The healthcare bill was held hostage by a cabal of bandit-senators who refused to vote for it unless they got cash money. Here's what a vote goes for these days.

The New York Times has a nauseating rundown of the various payoffs Senate Majority Leader Harry Reid larded the bill with at the last possible moment in order to secure errant votes—most notably that of Sen. Ben Nelson (D-Neb.), who claimed to be holding out to make sure aborted babies got killed exclusively with private money, but really only wanted Medicare to cut Nebraska an oversized novelty check.

  • Nebraska gets permanent federal aid for its increased Medicaid costs under the bill, valued at $100 million over the next decade. Every other state gets three years of increased aid.
  • The residents of Libby, Mont., will get special access to Medicare to cover the effects of asbestos contamination from a vermiculite mine that operated there until 1990, thanks to Sen. Max Baucus (D-Mont.). The EPA has already devoted $6 million to the town's 2,600 residents.
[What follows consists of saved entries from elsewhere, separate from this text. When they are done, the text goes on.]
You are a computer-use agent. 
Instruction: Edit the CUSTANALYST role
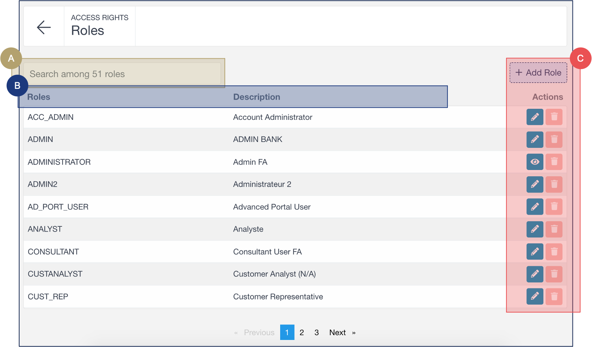[x=534, y=274]
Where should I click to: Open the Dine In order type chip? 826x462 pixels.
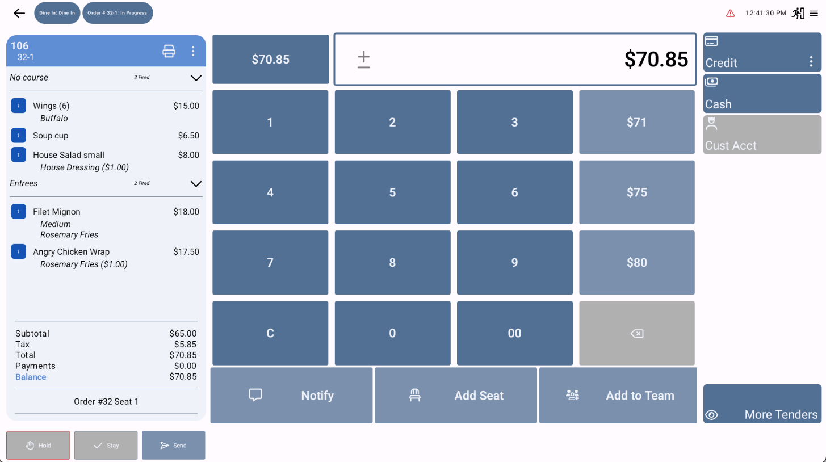[57, 12]
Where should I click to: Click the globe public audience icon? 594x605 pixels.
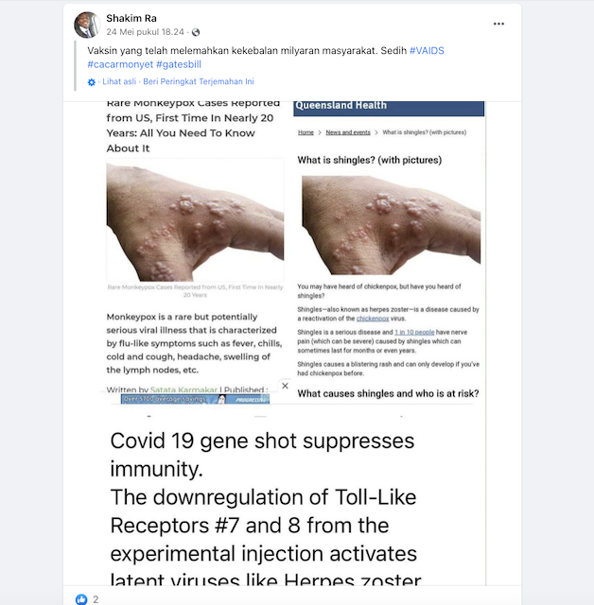tap(196, 32)
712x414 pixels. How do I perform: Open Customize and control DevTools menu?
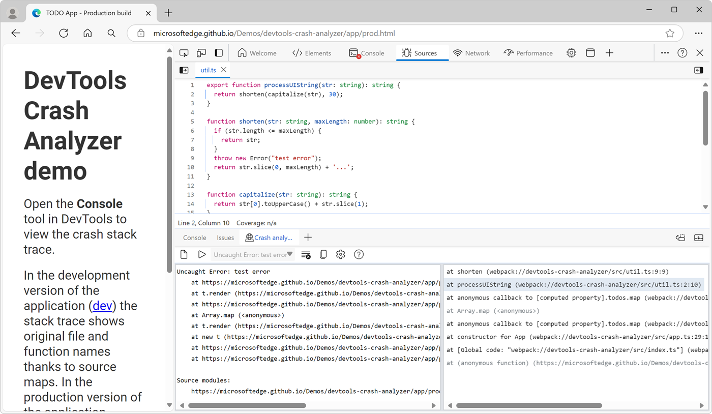coord(665,53)
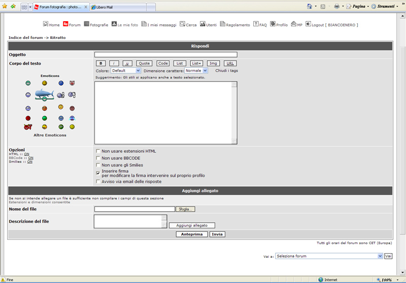Viewport: 406px width, 283px height.
Task: Click the Cerca magnifier icon
Action: point(182,24)

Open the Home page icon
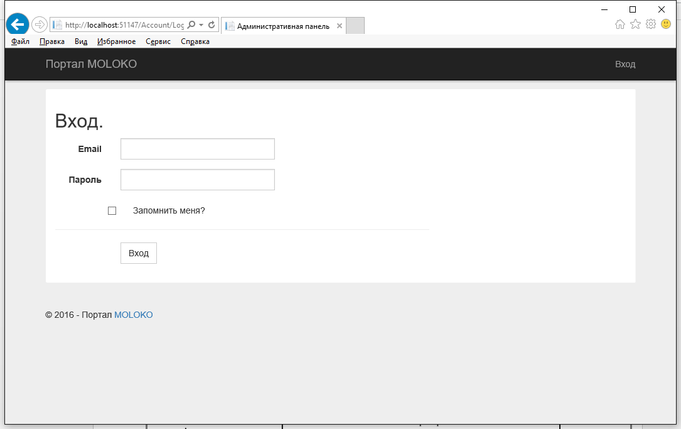[x=620, y=24]
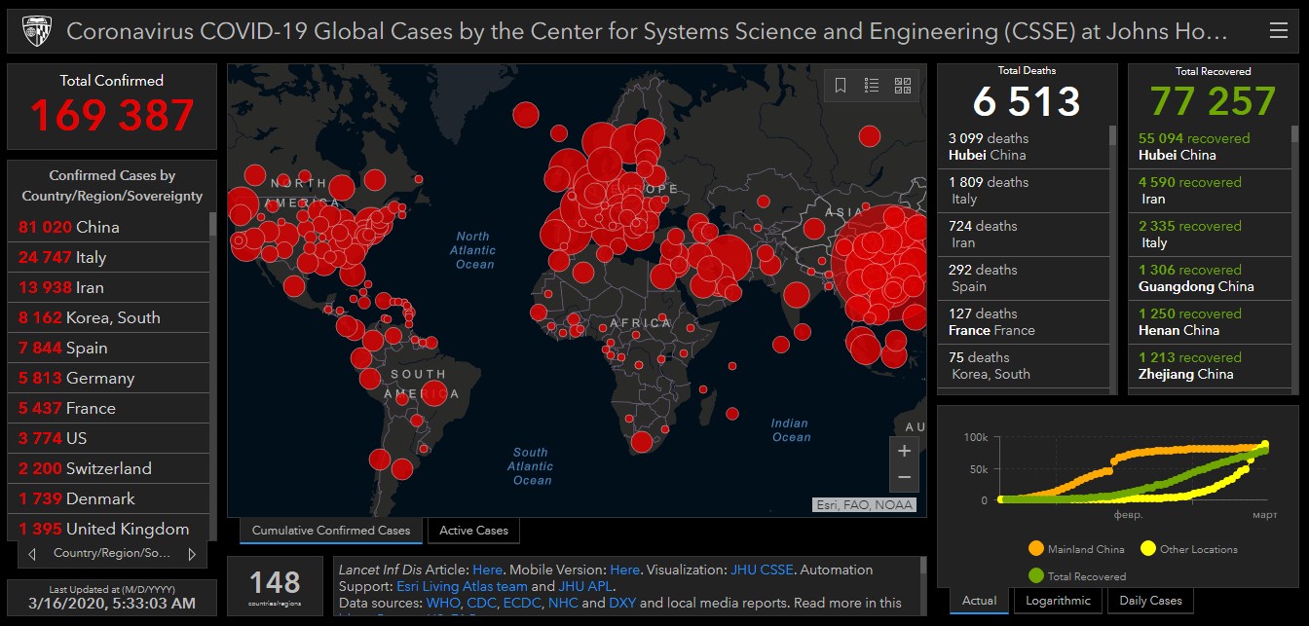Go to next country list page arrow
Viewport: 1309px width, 626px height.
pos(192,554)
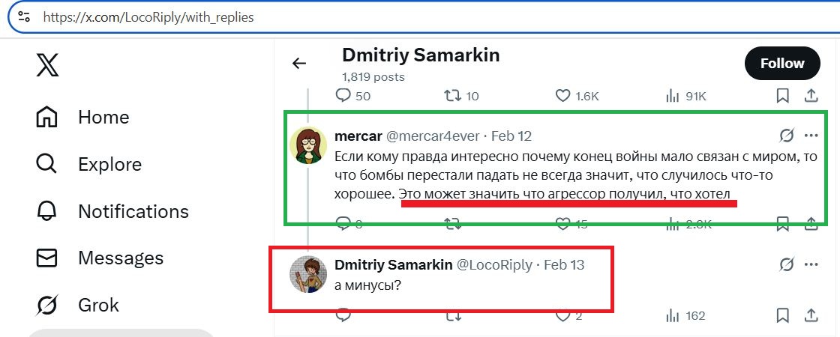Image resolution: width=840 pixels, height=337 pixels.
Task: Open site information icon in address bar
Action: 24,17
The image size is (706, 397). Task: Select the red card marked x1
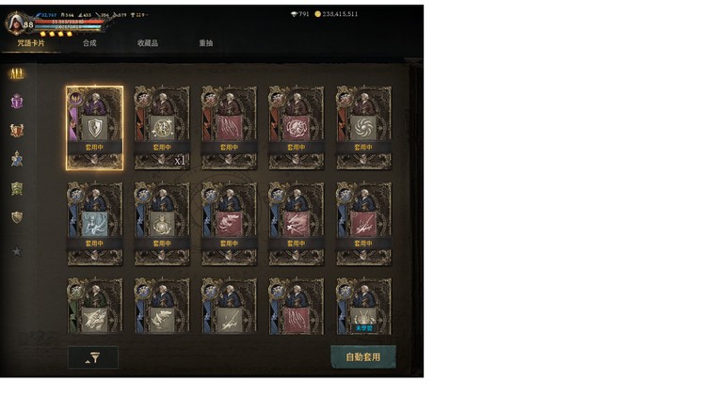click(162, 128)
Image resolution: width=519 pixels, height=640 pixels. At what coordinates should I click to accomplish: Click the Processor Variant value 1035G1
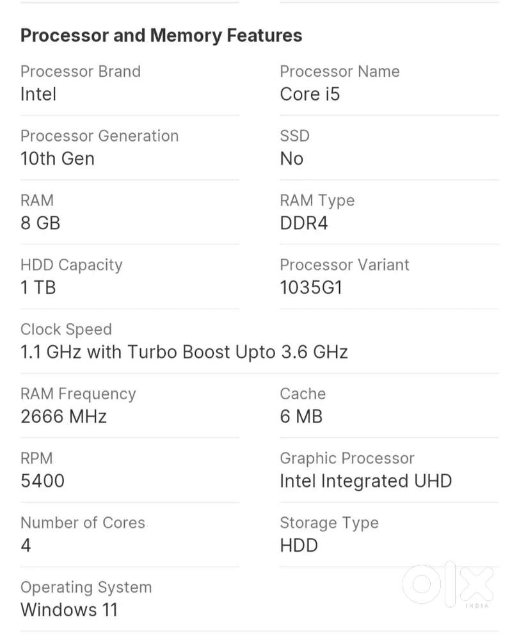point(311,288)
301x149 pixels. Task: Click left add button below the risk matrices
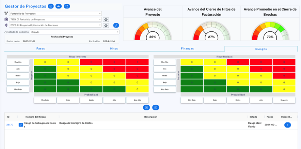pos(146,107)
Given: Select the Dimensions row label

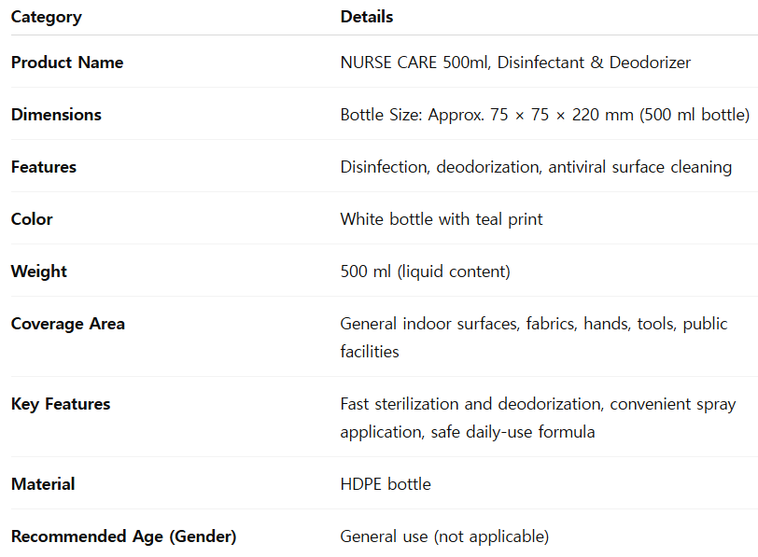Looking at the screenshot, I should pyautogui.click(x=56, y=115).

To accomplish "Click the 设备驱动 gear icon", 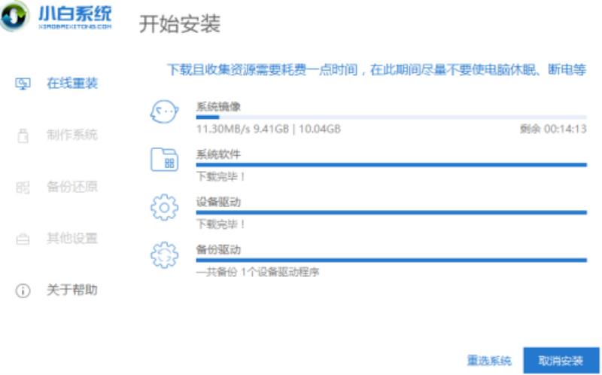I will pyautogui.click(x=164, y=208).
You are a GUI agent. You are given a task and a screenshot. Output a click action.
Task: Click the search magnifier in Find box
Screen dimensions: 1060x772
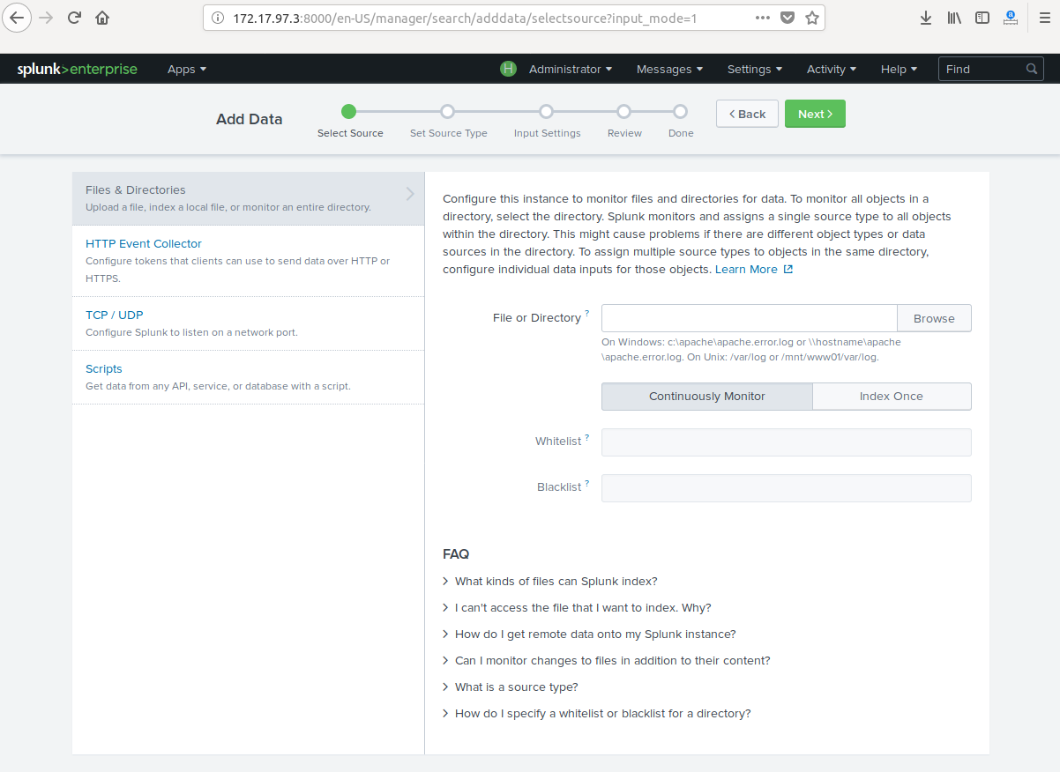click(1032, 69)
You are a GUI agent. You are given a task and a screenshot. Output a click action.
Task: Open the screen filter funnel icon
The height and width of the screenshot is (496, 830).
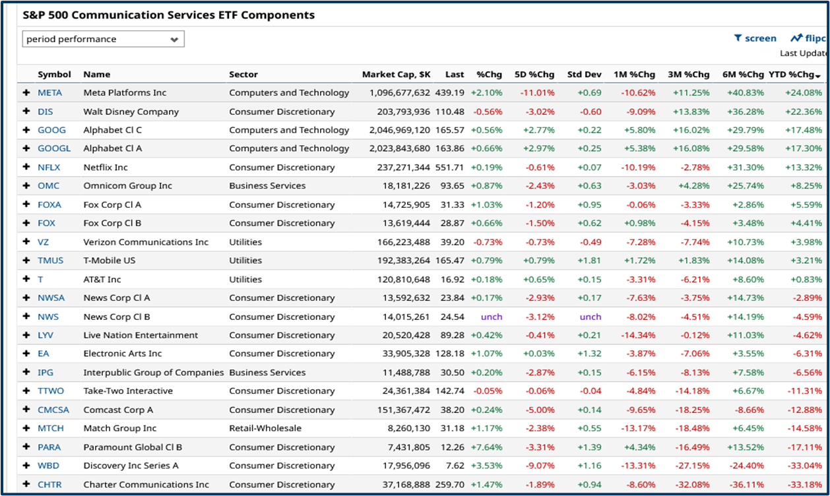click(x=738, y=38)
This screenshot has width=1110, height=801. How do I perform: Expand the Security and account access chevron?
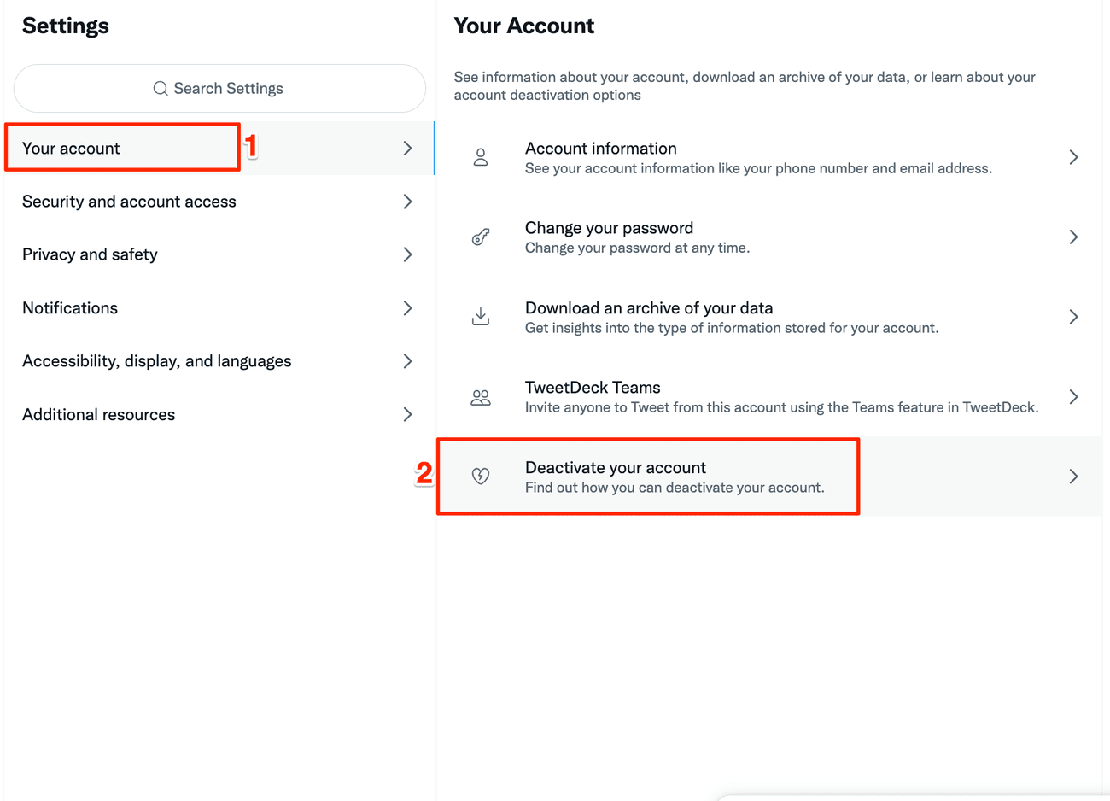(x=407, y=202)
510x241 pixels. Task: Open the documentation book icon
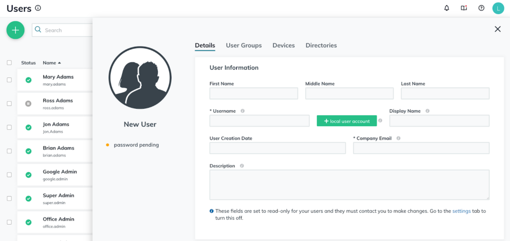464,8
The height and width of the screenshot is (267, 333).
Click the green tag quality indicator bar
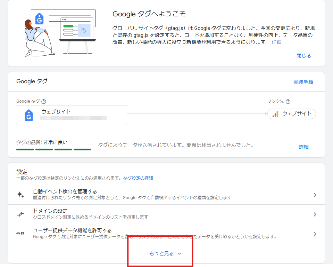[x=53, y=149]
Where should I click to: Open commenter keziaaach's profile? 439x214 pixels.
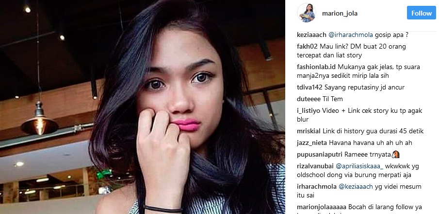(311, 35)
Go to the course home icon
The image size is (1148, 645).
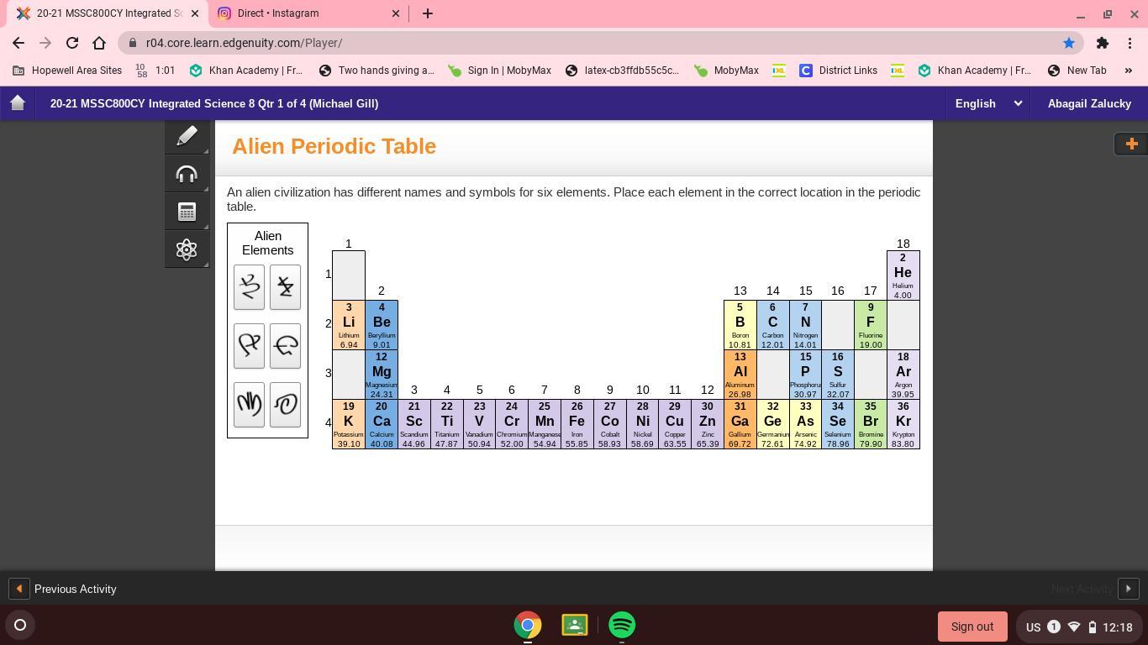(18, 103)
  • If you are a doctor or hospital owner in a state where 50% or more of the counties are "frontier counties"—which in ashamed-legislators-who-are-hoping-no-one-figures-out-their-secret-robbery-code-speak means Montana, North Dakota, South Dakota, Utah and Wyoming—you will get more money from Medicare than lame non-frontier states, just because. Wyoming and Utah each have two Republican senators, who are voting against the bill but still get free money for their constituents. Also, no one lives in any of those states, but they get just as many senators as the states where people actually do live, which is what democracy is all about.
  • A $100 million bonus is going to an unidentified mystery medical school that's being identified as either Commonwealth Medical College in Pennsylvania or the University of Connecticut, depending on whom you ask.
  • The bill limits the ability of doctors who own hospitals from referring their Medicare patients to those hospitals for expensive treatments, which will probably save money. Except there are some special hospitals, like Bellevue Medical Center in—you guessed it—Nebraska, that will still be able do that sort of thing.
  • Massachusetts, Vermont, Connecticut, and Michigan are also getting various complex and generous special deals in the bill. If you happen to live in a state represented by a senator who just plain old supports universal health care on so-called "principle," you'll probably end up paying higher taxes to shoulder the additional state burdens. But at least you won't feel as filthy as those money-grubbing Nebraskans, right?